■ **RECORDS FOR THE TASK**
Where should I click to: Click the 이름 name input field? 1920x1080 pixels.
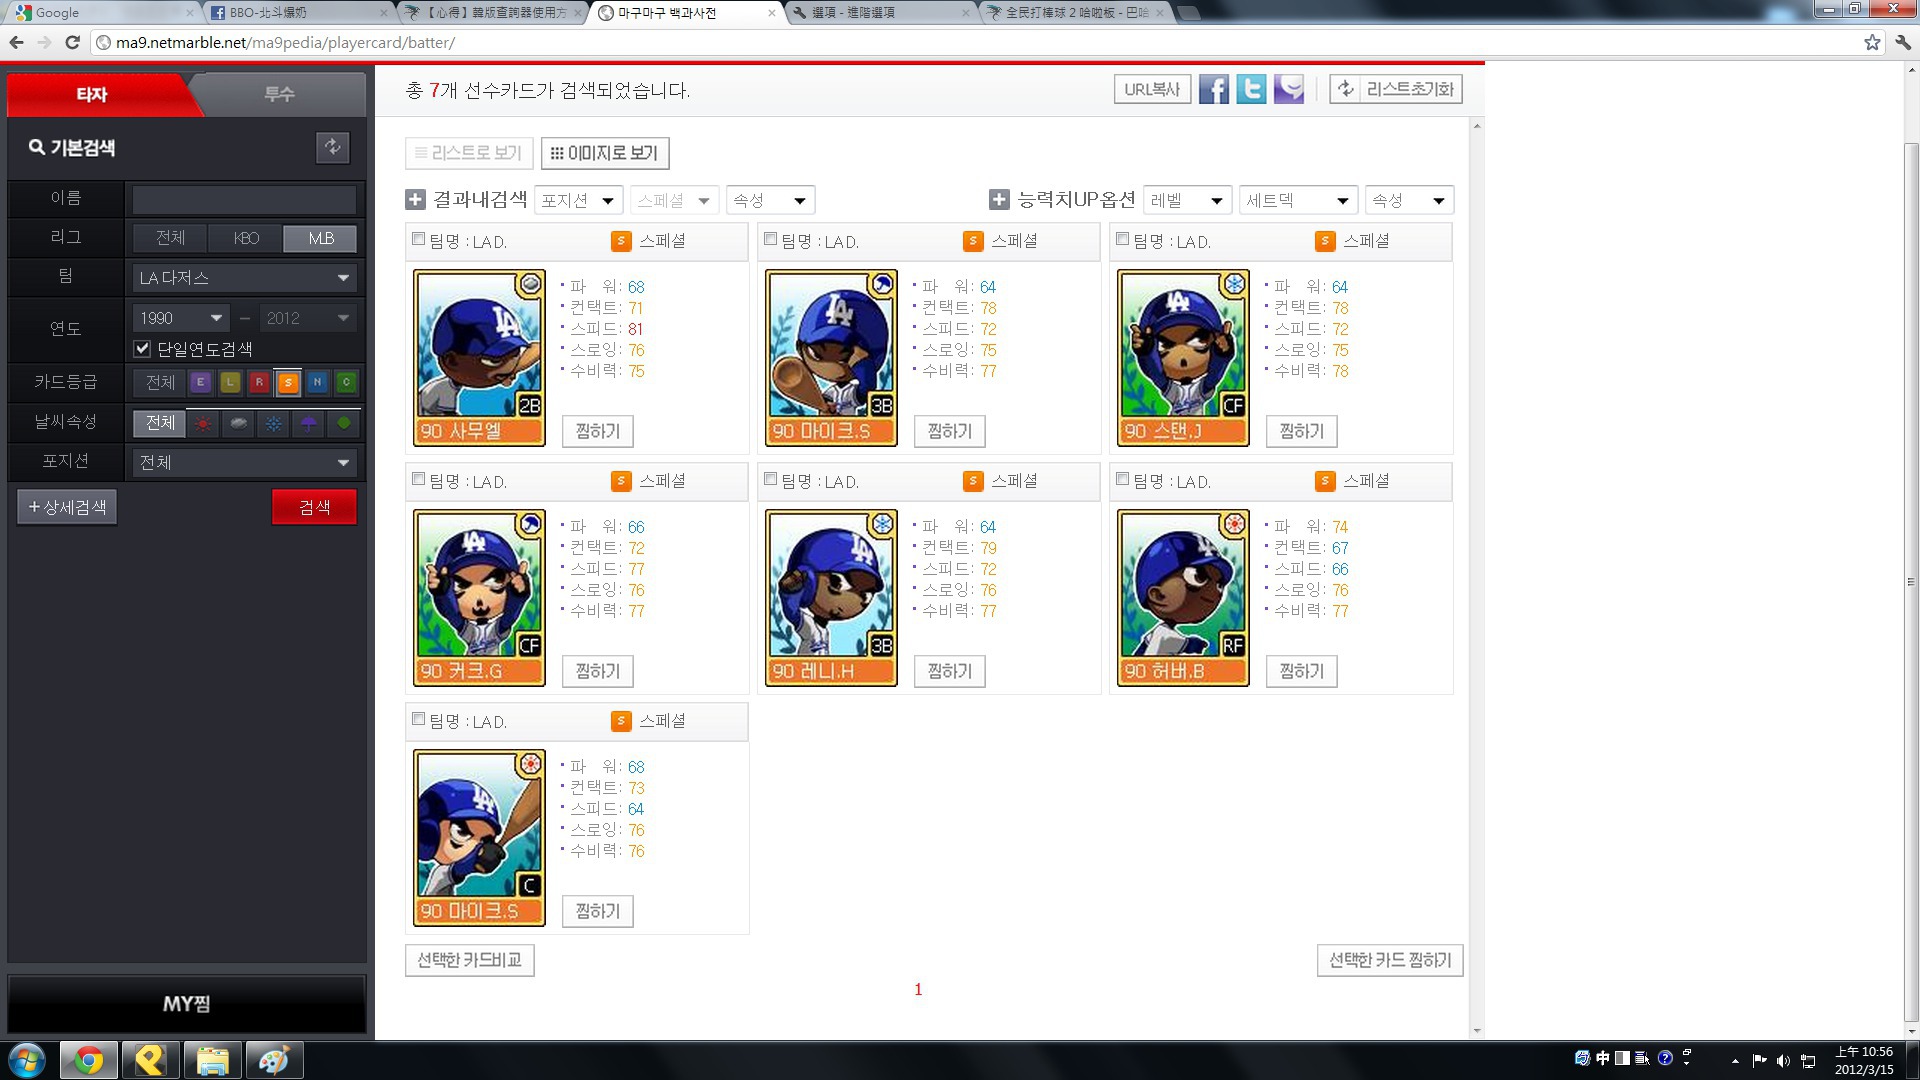[x=244, y=198]
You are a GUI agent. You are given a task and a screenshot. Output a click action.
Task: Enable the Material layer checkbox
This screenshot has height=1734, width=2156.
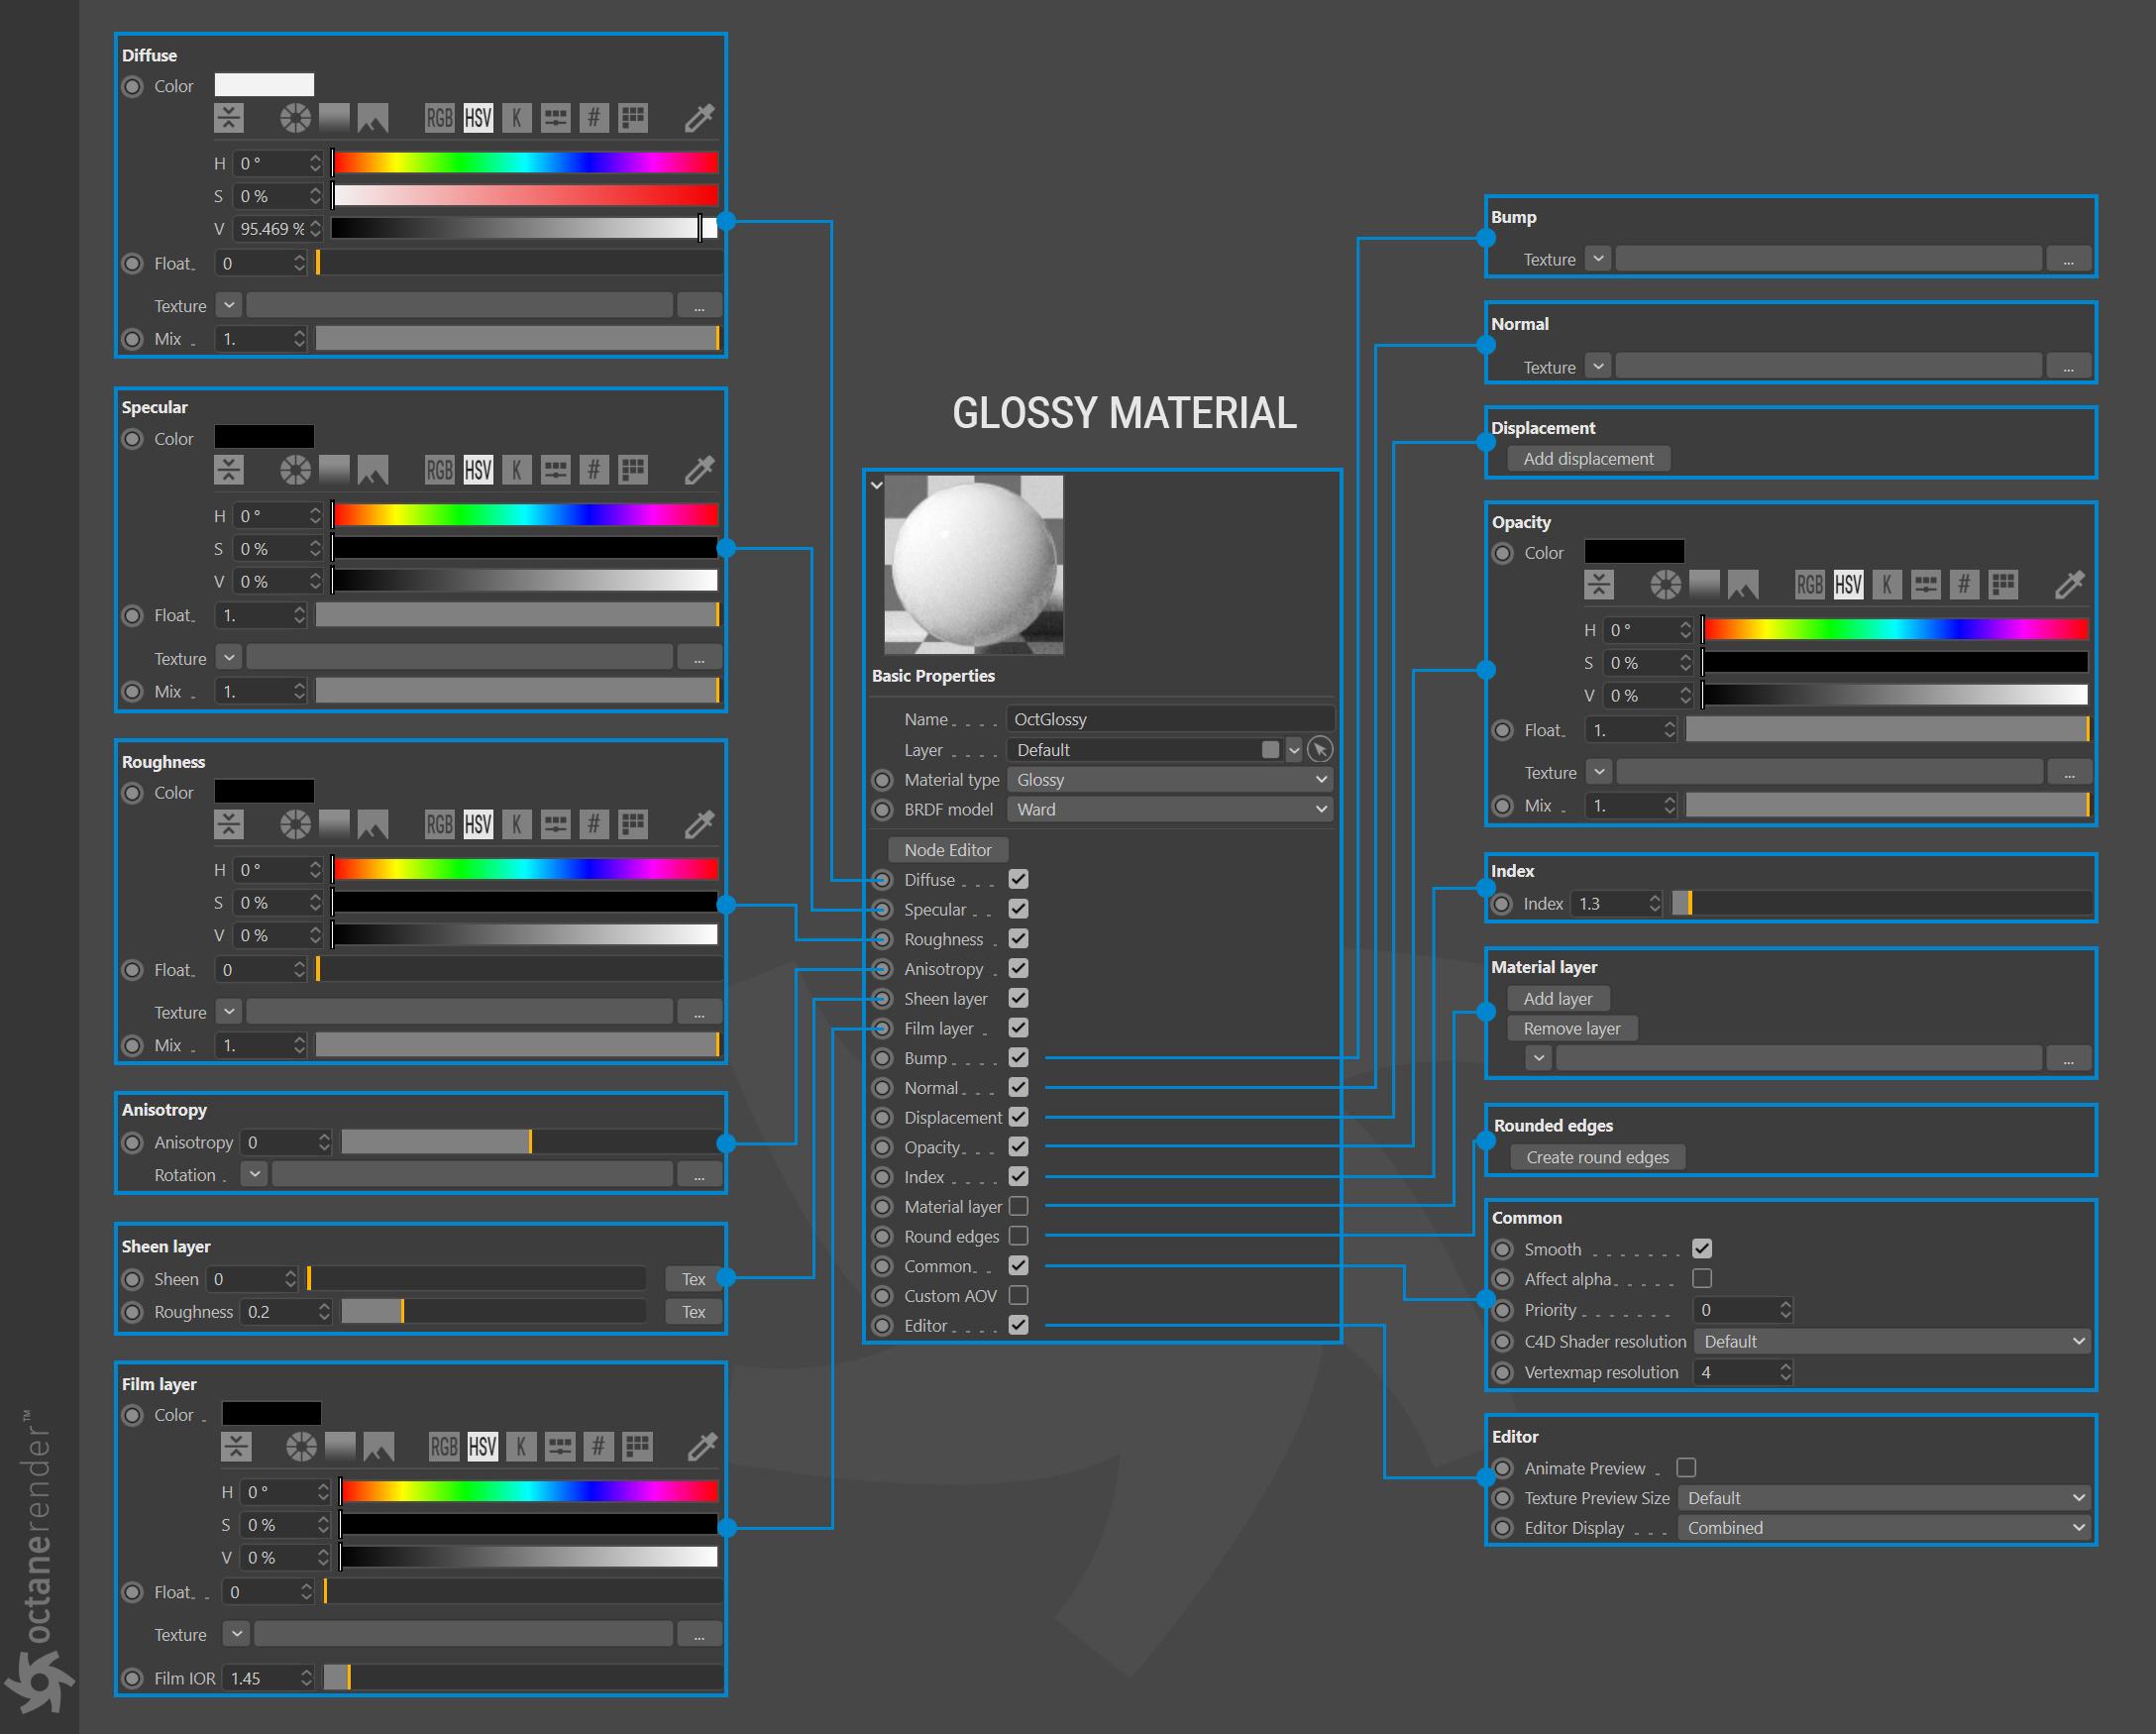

■ **INSTRUCTIONS FOR THE TASK**
Reproduce exactly and only the lines from the "You are a GUI" line to the last line of the records above. Do not carry over any pictures.

■ **EXERCISE SOLUTION**
You are a GUI agent. You are given a task and a screenshot. Output a click action.
Task: Enable the Material layer checkbox
This screenshot has height=1734, width=2156.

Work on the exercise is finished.